Campo Grande/MS, 4 de novembro de 2025.
Por redação.
Corte afastou a majorante do repouso noturno e extinguiu a punibilidade de uma das rés; outro acusado teve pena reduzida, mas condenação mantida.
A 1ª Câmara Criminal do Tribunal de Justiça de Mato Grosso do Sul decidiu, por unanimidade, extinguir a punibilidade de A. P. C. F., condenada por receptação, e reduzir a pena de C. da S. S., condenado por furto qualificado, ambos em processo oriundo da Comarca de Coxim. O julgamento ocorreu em 21 de outubro de 2025, sob relatoria do desembargador Emerson Cafure.

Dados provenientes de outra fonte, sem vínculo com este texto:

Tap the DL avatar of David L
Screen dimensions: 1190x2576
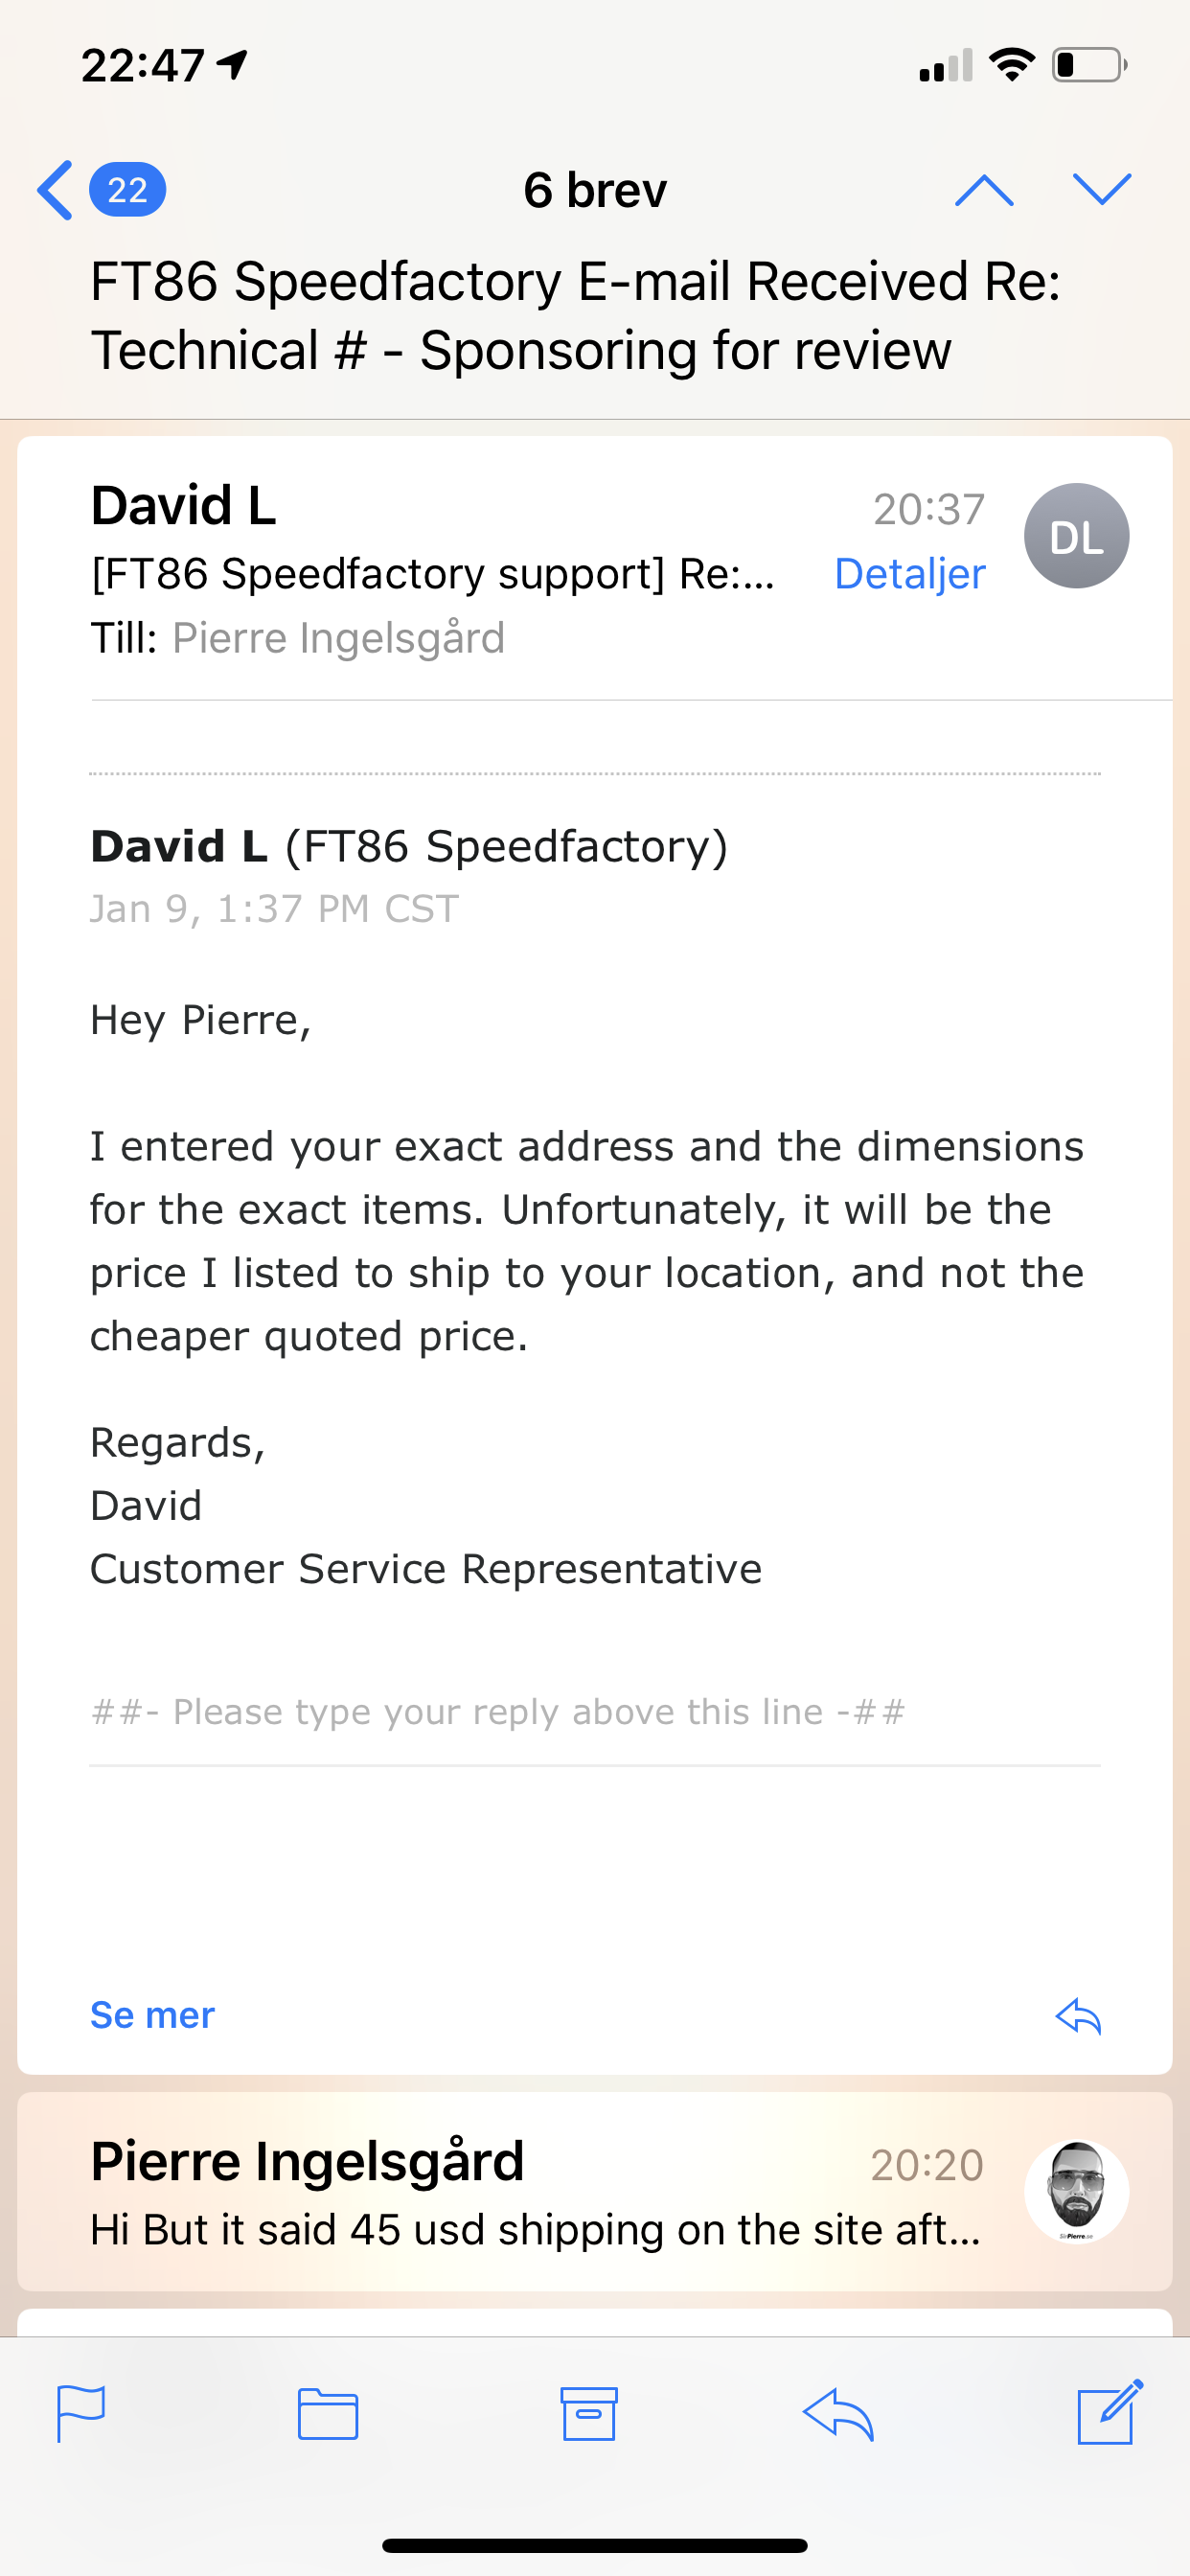click(1077, 536)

De acordo com os autos, C. da S. S. foi condenado por invadir, durante o período noturno, uma residência no bairro Vila Bela, de onde subtraiu bolsa, relógios, celular, dinheiro e outros objetos. Já A. P. C. F. foi acusada de receber e transportar parte dos bens furtados, entre eles uma bolsa com documentos pessoais, óculos e maquiagens.
Prescrição e provas robustas
O colegiado reconheceu, de ofício, a prescrição retroativa da pretensão punitiva em relação à ré A. P. C. F., uma vez que entre o recebimento da denúncia (em setembro de 2019) e a publicação da sentença (em novembro de 2024) decorreu período superior a quatro anos. Com isso, a pena de 1 ano de reclusão aplicada pela primeira instância foi declarada extinta.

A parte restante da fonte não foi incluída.